--- START ---

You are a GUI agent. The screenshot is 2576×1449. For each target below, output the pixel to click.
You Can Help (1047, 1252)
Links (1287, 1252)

--- END ---
--- START ---

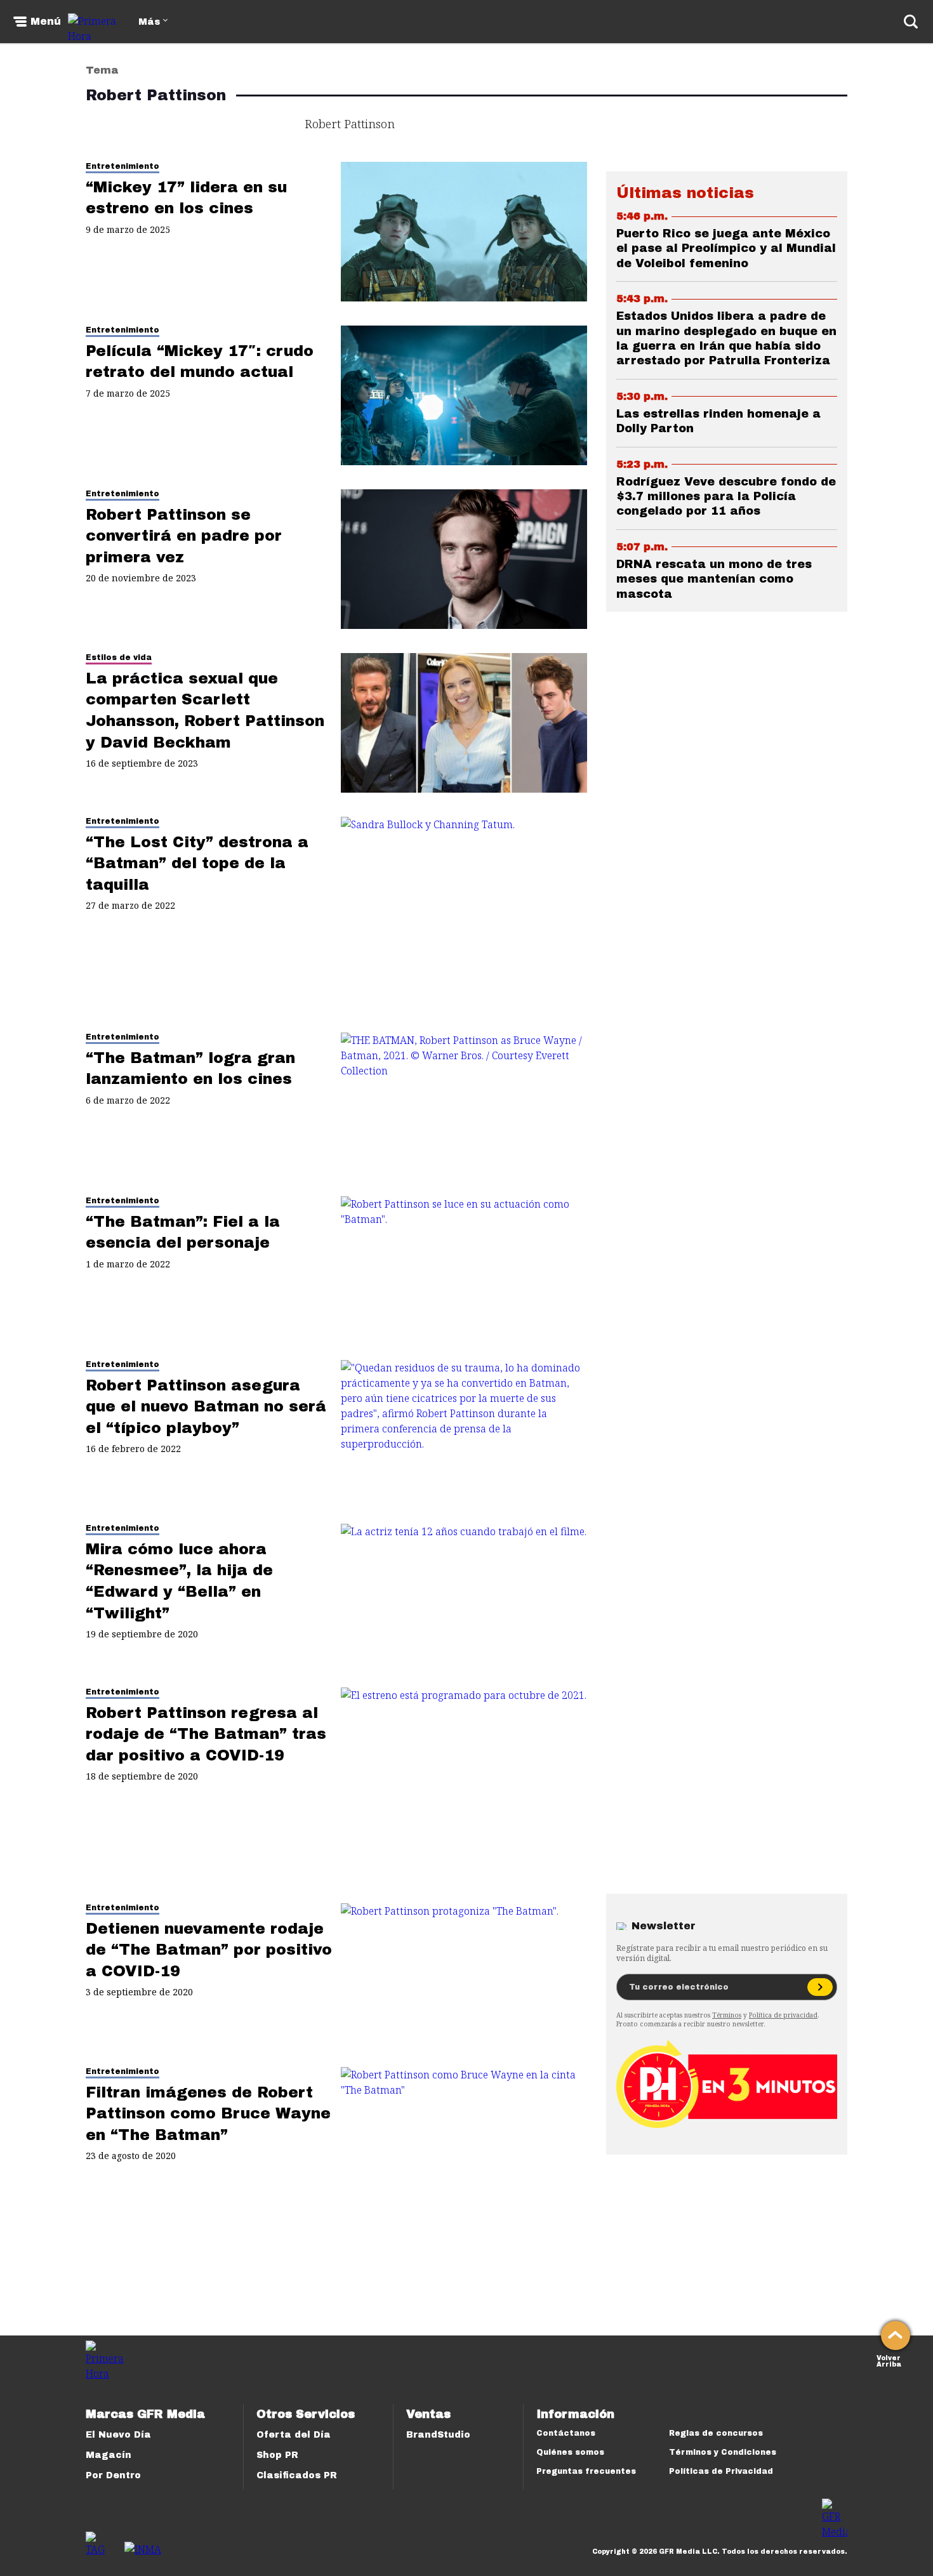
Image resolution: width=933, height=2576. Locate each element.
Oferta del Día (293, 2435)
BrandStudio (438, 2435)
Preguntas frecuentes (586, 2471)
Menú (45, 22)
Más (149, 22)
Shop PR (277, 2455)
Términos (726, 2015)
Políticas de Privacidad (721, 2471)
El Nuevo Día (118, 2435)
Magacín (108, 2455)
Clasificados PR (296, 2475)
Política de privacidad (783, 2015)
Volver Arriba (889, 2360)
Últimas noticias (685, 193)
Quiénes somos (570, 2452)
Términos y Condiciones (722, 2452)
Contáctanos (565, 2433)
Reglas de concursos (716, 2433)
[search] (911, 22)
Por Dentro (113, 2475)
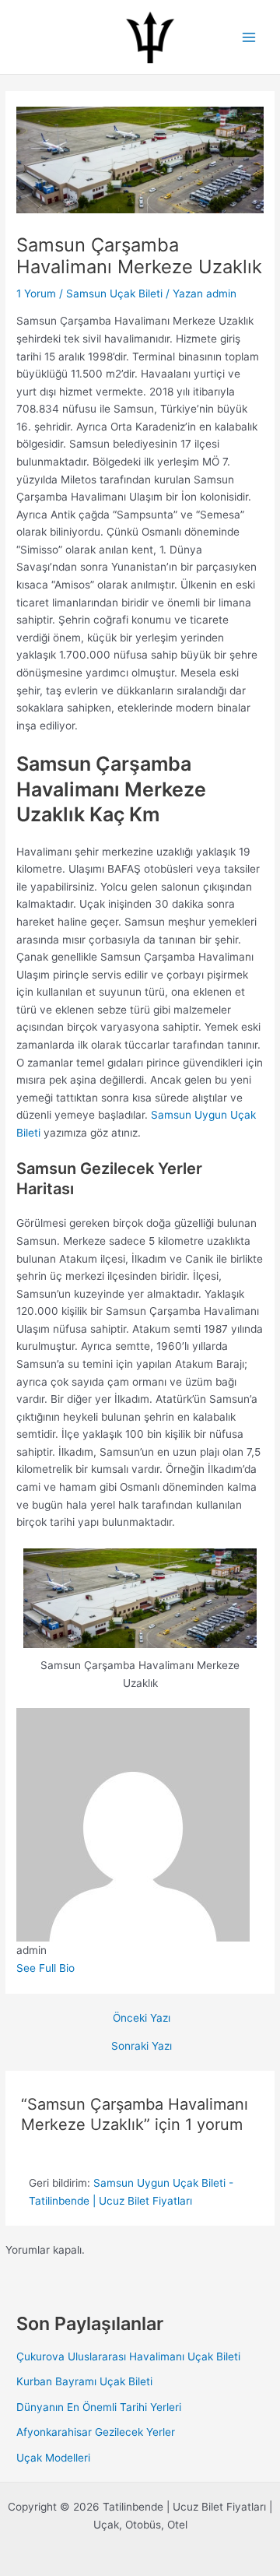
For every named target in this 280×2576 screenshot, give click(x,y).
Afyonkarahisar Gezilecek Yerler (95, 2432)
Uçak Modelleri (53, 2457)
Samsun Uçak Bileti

--- END ---

> Work task:
Please copy out every line in the listing that has the string "click".

> Solution for this problem:
You are a GUI agent. The screenshot is 2576×1449. For each target below, output the pixel to click.
For every named target in this 280×2576 screenshot, give click(x,y).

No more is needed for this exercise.